The Colburn School acquired the land beneath its Grand Avenue building last month for $1.6 million. The deal comes after a publicized tussle with another bidder, downtown’s JMF Development, which had reportedly secured the site with its own $1.6 million bid. But Colburn had the right of refusal, said Marc Renard, a vice president in Cushman & Wakefield’s global capital markets group who marketed the asset with Jimmy Chai and Manfred Schaub.

The music conservatory had leased the land from the CRA since building its campus in 1998.

“This landmark transaction ensures that the Colburn School will remain a vital presence downtown for decades to come and in complete control of its future,” Mark Berry, Colburn’s vice president of communications, said in a statement.
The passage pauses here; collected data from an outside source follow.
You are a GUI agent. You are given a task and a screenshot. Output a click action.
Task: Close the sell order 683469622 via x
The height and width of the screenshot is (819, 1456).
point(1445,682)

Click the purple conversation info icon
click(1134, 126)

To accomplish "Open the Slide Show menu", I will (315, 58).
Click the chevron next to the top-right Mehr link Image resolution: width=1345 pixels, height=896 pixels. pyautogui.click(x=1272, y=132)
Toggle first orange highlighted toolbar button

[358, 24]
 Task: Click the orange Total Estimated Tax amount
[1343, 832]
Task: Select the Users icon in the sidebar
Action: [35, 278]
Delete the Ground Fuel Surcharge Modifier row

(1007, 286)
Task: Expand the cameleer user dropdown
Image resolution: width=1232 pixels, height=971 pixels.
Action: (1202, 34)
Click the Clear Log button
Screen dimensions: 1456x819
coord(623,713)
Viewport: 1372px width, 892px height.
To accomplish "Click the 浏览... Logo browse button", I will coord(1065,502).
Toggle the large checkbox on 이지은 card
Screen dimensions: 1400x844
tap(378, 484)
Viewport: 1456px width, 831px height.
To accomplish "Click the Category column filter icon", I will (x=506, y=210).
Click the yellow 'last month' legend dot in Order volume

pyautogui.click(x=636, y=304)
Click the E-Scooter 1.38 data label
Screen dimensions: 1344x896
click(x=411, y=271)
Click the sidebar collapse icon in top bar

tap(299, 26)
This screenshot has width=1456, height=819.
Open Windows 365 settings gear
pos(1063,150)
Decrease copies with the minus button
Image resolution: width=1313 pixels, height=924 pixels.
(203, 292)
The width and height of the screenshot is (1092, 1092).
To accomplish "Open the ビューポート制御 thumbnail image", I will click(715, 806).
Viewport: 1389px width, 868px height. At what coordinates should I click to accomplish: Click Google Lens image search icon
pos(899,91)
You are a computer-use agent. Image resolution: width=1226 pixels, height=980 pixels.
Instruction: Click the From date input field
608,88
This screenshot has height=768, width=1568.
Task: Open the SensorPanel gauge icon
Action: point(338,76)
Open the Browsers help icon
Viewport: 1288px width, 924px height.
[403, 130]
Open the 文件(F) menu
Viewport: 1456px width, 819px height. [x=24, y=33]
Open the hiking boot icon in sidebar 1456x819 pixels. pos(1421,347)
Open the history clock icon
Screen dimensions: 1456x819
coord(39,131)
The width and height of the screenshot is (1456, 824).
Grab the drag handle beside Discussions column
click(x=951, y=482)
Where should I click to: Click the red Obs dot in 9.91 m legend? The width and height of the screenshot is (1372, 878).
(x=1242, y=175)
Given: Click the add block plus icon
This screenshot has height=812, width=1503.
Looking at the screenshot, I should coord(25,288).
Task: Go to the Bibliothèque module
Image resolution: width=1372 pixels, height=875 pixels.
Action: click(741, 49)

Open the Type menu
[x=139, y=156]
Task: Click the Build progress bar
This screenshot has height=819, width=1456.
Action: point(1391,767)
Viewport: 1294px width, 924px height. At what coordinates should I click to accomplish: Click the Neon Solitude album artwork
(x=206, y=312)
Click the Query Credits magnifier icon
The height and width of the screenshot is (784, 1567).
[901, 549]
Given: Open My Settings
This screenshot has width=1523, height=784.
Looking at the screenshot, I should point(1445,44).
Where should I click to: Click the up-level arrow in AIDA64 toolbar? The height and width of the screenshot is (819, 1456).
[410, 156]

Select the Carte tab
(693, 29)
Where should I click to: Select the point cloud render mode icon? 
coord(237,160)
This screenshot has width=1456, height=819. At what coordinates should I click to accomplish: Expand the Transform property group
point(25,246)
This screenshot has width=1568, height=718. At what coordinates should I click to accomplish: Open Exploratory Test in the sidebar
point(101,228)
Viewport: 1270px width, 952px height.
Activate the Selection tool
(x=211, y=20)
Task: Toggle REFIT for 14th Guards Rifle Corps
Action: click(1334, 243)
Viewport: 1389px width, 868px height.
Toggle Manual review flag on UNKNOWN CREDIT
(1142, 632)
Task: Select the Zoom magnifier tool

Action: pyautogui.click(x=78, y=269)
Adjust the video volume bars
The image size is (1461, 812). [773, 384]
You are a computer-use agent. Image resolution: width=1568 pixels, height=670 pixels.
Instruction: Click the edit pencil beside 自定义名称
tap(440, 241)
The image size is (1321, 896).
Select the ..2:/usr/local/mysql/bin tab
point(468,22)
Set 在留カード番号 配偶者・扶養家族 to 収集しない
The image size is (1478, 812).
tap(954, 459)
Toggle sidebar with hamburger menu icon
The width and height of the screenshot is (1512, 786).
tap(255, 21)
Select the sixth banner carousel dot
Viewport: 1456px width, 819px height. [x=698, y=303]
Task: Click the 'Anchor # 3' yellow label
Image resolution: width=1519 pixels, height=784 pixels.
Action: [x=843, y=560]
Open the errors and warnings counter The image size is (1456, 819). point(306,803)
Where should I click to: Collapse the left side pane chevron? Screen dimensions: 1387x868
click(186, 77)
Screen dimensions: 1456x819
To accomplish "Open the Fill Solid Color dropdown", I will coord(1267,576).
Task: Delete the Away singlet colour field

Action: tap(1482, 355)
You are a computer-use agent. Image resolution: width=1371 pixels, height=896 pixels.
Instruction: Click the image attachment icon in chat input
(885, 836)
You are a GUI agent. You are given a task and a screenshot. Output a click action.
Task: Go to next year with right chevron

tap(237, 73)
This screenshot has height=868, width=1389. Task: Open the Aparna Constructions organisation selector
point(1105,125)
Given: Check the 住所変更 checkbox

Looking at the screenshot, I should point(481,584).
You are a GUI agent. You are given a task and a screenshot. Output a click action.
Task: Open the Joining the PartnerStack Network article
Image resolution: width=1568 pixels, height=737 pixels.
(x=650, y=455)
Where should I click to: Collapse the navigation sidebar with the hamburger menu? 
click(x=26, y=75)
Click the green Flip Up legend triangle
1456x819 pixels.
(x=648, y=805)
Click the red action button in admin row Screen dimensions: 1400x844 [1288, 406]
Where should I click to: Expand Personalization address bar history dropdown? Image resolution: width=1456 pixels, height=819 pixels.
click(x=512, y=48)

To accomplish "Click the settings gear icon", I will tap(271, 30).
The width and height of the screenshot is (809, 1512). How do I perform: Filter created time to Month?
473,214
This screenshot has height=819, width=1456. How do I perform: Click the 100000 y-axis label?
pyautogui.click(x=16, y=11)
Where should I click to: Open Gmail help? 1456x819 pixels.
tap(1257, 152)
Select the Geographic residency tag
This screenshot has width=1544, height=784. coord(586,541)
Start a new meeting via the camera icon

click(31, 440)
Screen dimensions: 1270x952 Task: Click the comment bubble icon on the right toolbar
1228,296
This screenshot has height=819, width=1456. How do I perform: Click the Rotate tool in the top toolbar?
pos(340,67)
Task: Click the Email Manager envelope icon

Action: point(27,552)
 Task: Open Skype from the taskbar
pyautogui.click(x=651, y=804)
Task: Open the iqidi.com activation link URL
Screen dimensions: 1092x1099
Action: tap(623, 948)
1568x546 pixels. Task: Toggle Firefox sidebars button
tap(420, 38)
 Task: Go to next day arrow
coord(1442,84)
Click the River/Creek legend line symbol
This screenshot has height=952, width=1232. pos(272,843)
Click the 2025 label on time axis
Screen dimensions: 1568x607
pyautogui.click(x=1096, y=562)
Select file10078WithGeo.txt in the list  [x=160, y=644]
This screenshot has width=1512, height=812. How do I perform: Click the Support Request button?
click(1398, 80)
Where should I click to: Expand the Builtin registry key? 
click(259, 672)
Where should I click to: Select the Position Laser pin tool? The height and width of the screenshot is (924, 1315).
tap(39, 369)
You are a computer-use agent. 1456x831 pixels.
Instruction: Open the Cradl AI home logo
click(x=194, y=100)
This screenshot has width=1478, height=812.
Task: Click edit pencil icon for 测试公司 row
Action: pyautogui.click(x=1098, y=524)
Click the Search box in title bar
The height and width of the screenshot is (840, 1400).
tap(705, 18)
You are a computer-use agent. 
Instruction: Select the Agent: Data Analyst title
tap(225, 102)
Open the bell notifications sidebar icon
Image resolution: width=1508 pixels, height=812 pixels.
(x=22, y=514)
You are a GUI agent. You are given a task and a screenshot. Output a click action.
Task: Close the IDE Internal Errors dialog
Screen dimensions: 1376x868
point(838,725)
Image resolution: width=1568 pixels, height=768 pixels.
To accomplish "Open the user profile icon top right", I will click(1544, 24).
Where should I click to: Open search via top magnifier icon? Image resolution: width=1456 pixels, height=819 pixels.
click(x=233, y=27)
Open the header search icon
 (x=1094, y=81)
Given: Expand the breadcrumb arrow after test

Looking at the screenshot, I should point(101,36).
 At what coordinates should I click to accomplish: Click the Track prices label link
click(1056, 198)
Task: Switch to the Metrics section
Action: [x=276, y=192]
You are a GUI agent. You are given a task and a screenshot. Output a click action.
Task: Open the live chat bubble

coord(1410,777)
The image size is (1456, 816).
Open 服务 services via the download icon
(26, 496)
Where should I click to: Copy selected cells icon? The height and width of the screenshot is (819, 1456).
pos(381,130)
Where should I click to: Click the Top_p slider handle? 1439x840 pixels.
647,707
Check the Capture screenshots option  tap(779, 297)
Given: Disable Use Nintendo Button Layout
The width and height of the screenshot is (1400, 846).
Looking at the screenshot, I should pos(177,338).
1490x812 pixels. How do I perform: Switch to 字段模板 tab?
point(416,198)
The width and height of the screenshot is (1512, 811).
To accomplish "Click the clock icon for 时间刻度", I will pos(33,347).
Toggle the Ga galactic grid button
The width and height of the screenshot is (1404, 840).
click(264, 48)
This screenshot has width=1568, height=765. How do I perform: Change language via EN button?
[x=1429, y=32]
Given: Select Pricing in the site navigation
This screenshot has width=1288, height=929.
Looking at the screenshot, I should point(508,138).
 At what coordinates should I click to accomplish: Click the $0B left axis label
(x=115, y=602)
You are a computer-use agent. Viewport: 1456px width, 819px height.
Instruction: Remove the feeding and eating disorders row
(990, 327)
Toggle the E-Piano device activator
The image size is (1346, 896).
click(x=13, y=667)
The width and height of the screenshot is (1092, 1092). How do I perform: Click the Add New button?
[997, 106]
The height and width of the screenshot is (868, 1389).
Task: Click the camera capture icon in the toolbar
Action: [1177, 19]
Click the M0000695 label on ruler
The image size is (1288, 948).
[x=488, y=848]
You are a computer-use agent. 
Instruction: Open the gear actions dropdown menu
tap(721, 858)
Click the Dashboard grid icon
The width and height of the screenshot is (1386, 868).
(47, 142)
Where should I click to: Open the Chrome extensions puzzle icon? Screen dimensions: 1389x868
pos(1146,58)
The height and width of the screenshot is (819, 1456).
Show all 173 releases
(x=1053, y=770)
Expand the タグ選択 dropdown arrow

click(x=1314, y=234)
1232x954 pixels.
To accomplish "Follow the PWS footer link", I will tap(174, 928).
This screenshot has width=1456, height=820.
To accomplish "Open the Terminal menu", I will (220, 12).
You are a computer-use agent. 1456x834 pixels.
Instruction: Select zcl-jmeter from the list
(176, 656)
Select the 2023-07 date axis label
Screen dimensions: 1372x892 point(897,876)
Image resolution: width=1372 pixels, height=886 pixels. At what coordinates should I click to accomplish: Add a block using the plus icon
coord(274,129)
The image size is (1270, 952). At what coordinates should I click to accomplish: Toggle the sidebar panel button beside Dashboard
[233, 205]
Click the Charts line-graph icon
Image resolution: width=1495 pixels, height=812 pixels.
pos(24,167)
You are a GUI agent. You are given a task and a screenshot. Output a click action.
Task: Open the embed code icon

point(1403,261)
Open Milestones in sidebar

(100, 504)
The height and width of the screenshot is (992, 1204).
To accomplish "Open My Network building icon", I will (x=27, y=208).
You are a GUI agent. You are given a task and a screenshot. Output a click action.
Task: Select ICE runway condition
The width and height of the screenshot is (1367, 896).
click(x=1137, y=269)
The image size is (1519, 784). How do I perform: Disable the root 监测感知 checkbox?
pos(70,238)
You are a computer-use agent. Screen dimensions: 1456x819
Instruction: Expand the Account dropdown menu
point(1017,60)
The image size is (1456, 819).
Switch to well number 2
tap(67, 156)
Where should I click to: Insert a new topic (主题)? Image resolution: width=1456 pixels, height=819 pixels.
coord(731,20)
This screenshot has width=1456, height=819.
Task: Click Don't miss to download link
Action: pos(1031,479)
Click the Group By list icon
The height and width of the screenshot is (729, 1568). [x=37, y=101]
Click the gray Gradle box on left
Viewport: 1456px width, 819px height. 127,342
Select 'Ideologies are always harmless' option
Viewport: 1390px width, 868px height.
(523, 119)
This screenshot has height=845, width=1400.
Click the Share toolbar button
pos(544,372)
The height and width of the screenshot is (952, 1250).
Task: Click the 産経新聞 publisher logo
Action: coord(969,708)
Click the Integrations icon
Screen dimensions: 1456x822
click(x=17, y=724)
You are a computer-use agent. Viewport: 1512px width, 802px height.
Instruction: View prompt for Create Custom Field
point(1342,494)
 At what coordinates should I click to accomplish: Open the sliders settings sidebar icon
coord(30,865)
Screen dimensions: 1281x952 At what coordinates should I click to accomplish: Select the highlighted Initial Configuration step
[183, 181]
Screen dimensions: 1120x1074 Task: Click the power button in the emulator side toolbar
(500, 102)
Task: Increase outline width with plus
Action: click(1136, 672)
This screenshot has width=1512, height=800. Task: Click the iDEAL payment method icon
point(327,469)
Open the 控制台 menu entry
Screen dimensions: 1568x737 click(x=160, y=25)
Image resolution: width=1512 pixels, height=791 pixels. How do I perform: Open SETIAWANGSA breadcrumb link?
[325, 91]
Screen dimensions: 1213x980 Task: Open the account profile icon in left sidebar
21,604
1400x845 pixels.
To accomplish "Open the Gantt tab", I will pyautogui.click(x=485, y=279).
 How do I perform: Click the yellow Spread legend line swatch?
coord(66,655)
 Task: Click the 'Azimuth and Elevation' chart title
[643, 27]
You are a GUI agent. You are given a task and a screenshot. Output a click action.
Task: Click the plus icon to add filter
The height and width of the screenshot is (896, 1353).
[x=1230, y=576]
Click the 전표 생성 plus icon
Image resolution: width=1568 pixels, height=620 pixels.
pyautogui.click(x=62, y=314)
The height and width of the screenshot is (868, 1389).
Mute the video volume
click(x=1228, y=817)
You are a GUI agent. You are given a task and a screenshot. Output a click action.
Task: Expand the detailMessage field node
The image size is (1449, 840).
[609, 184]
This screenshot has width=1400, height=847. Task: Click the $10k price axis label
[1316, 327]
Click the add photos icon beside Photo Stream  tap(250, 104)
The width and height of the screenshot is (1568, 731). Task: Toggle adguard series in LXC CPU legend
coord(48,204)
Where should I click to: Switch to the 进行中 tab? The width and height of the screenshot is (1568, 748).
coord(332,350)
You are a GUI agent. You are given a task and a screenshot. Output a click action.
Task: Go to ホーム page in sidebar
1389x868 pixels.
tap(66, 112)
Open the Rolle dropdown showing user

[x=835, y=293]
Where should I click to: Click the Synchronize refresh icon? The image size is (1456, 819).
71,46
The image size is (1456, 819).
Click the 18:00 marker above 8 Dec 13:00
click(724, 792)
The school also bought two parking lots across the street at Second and Olive streets for $31 million from System Property Development Co. in June, preparing for possible growth.

The parcels once held by the CRA – now known as successor agency CRA/LA after the demise of California redevelopment agencies in 2012 – include odd slices of land such as a 556-square-foot parcel in Pico-Union and a “commercial easement” in South Los Angeles. But one prestigious site is still left: six acres at downtown’s California Plaza, where two office towers boast tenants such as Deloitte, Aecom, and Merrill Lynch. The buildings reside on a parcel with a 66-year ground lease, with One California Plaza paying $936,000 a year and Two California Plaza paying $2.3 million. The rents are scheduled to increase by 20 percent every decade.

“With the durability of cash flow, this is as close to investment-grade bond in our industry as any asset,” Renard said.

The bidding process opened in June and Renard said he expects a deal to close within the next couple of months.

Long View

A steel and glass office building on the east side of Long Beach sold for nearly $26 million, or roughly $218 a square foot, according to a source familiar with the transaction. The nearly 120,000-square-foot property called Park Tower was purchased by Anaheim-based Milan Capital Management from Bahrain’s Investcorp.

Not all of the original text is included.